Stored items:

◇ ◇ ◇

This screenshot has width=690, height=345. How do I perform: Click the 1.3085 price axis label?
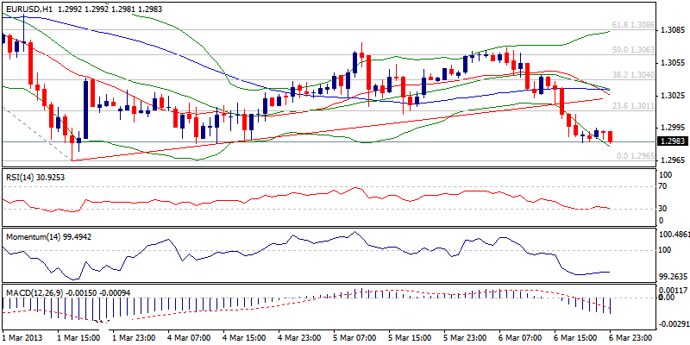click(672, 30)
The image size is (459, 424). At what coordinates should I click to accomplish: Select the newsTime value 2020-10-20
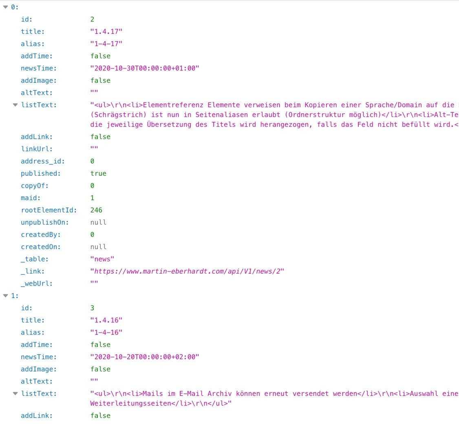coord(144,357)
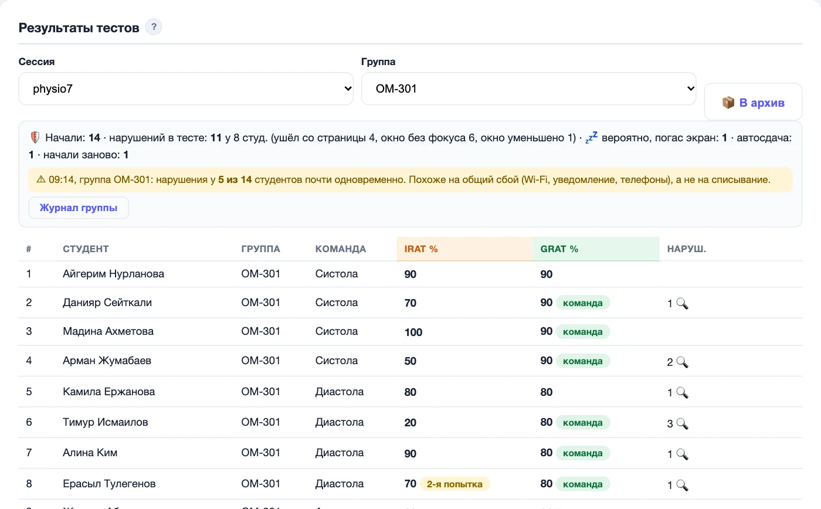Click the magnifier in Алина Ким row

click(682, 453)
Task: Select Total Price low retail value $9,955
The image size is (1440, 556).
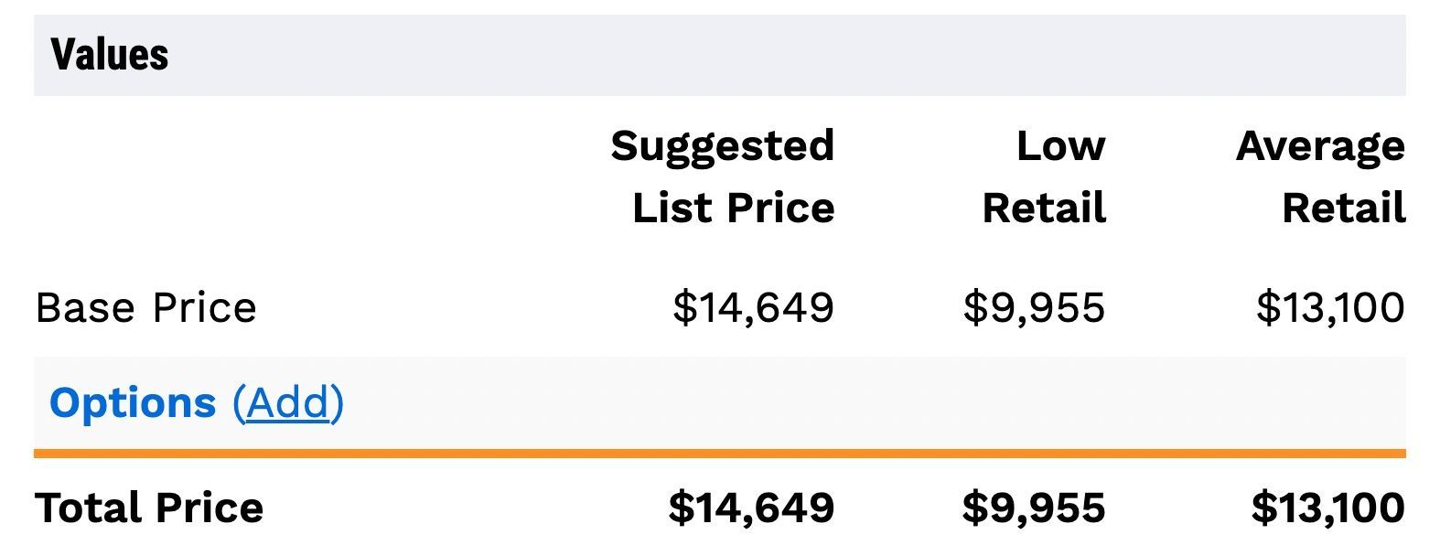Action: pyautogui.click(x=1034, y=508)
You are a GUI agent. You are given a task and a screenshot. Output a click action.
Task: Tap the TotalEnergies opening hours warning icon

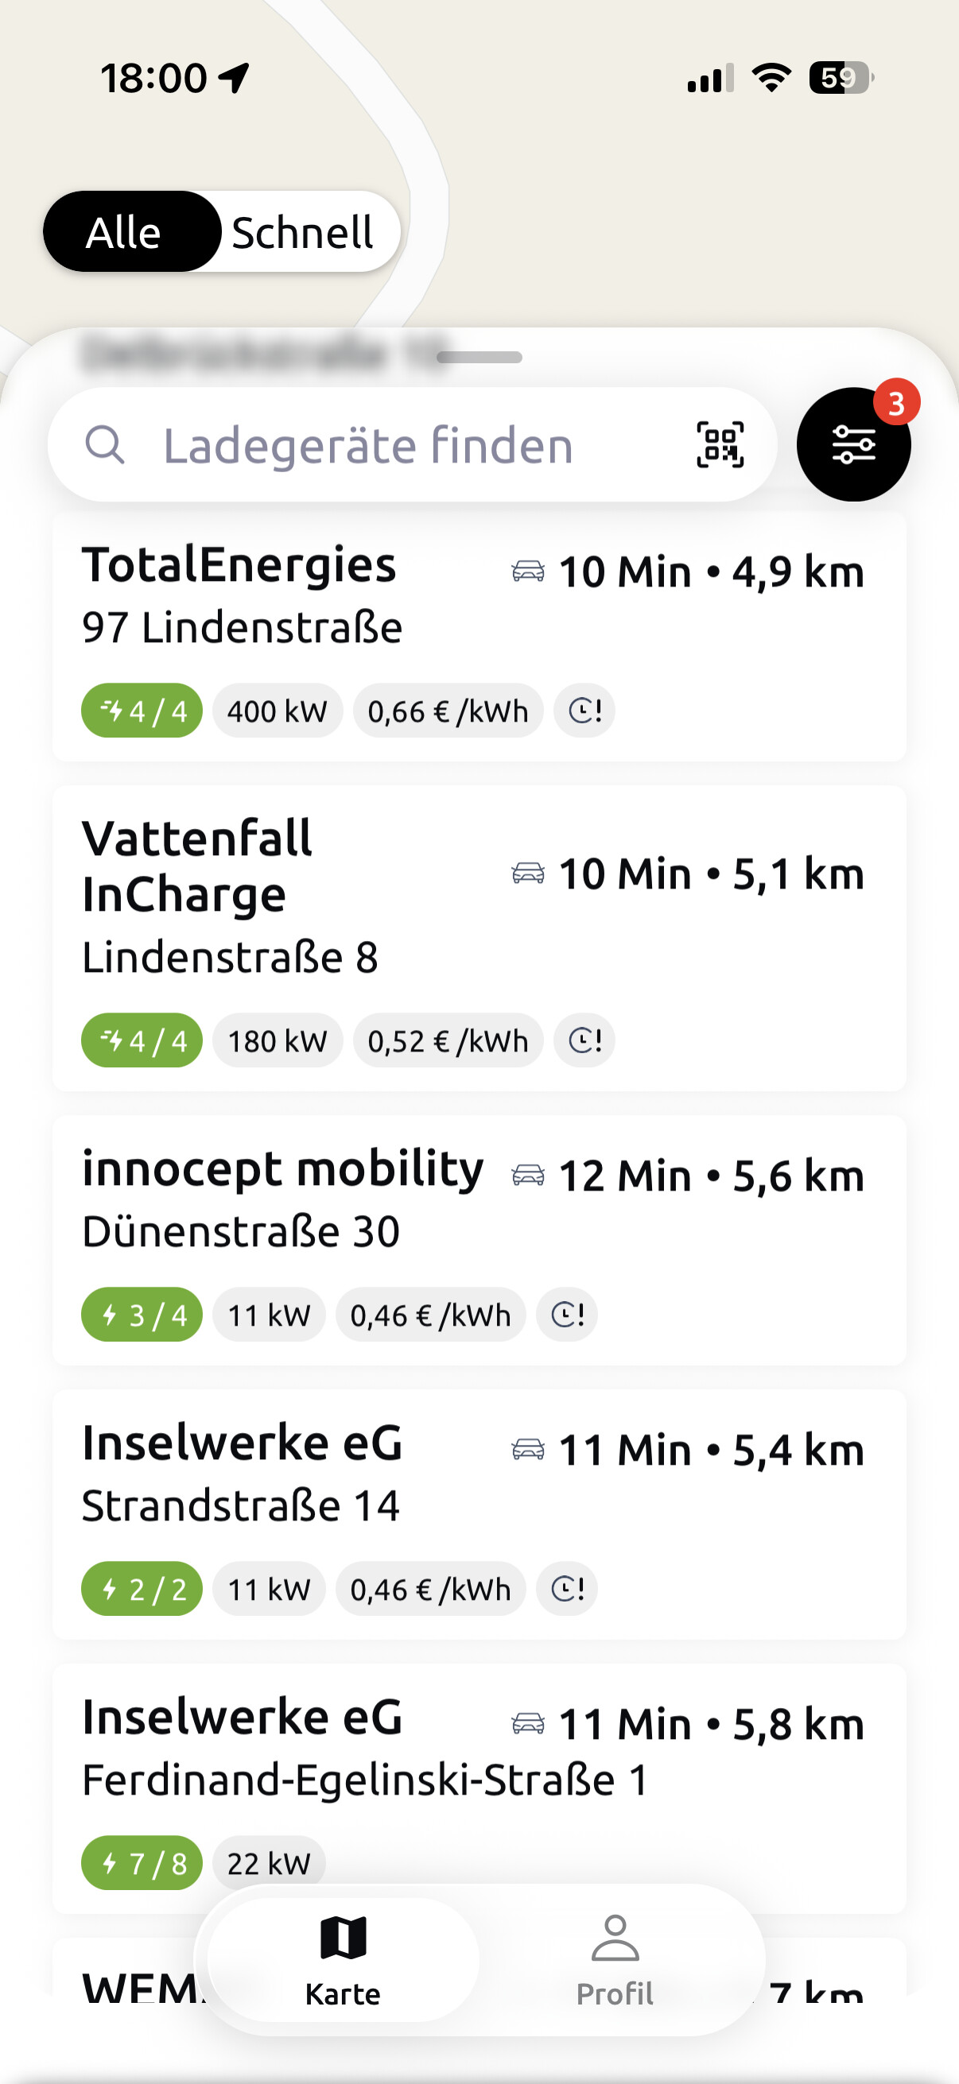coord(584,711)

◇ ◇ ◇

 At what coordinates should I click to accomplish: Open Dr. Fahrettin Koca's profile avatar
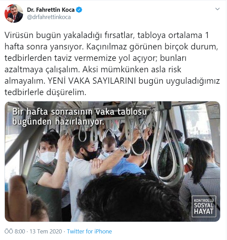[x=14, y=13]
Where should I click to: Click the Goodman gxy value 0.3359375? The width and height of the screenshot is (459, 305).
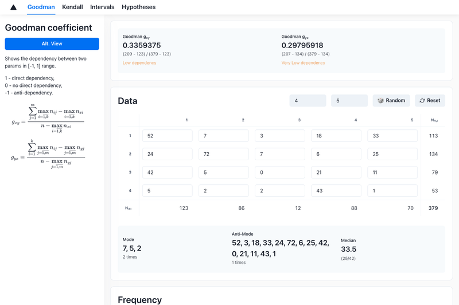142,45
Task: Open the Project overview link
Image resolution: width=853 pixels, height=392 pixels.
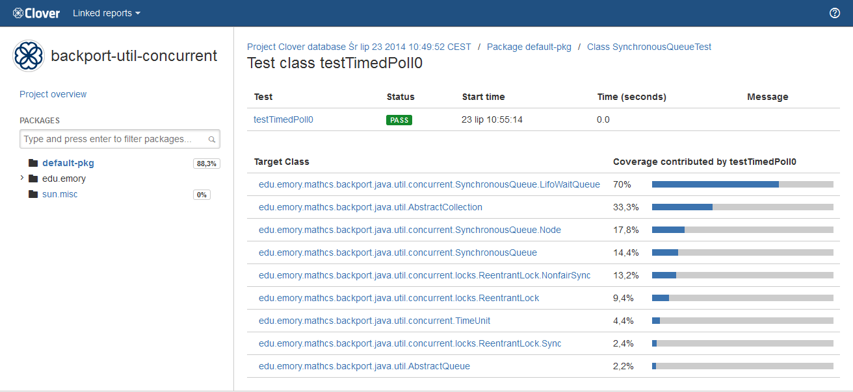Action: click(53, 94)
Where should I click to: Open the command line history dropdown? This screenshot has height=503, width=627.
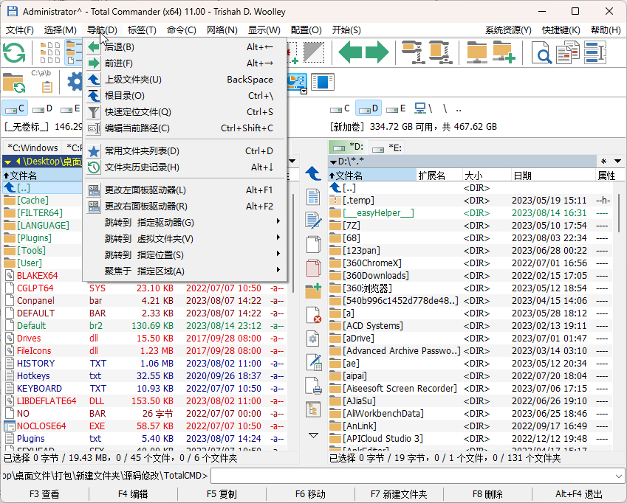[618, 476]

◇ ◇ ◇

Problem description:
Taking the entries above, copy word for word the lines from the one with "This screenshot has width=690, height=345." up to and including the one with "You are a GUI", without any picture.

Solution to this problem:
This screenshot has width=690, height=345. How do I perform: Click the 1.3085 price axis label?
click(672, 30)
The image size is (459, 424). At what coordinates should I click to accomplish: Select the newsTime value 2020-10-20
coord(144,357)
Click the magnifier in Алина Ким row

click(682, 453)
Task: Select Total Price low retail value $9,955
The image size is (1440, 556).
Action: pyautogui.click(x=1034, y=508)
You are a GUI agent. You are given a task and a screenshot. Output a click action.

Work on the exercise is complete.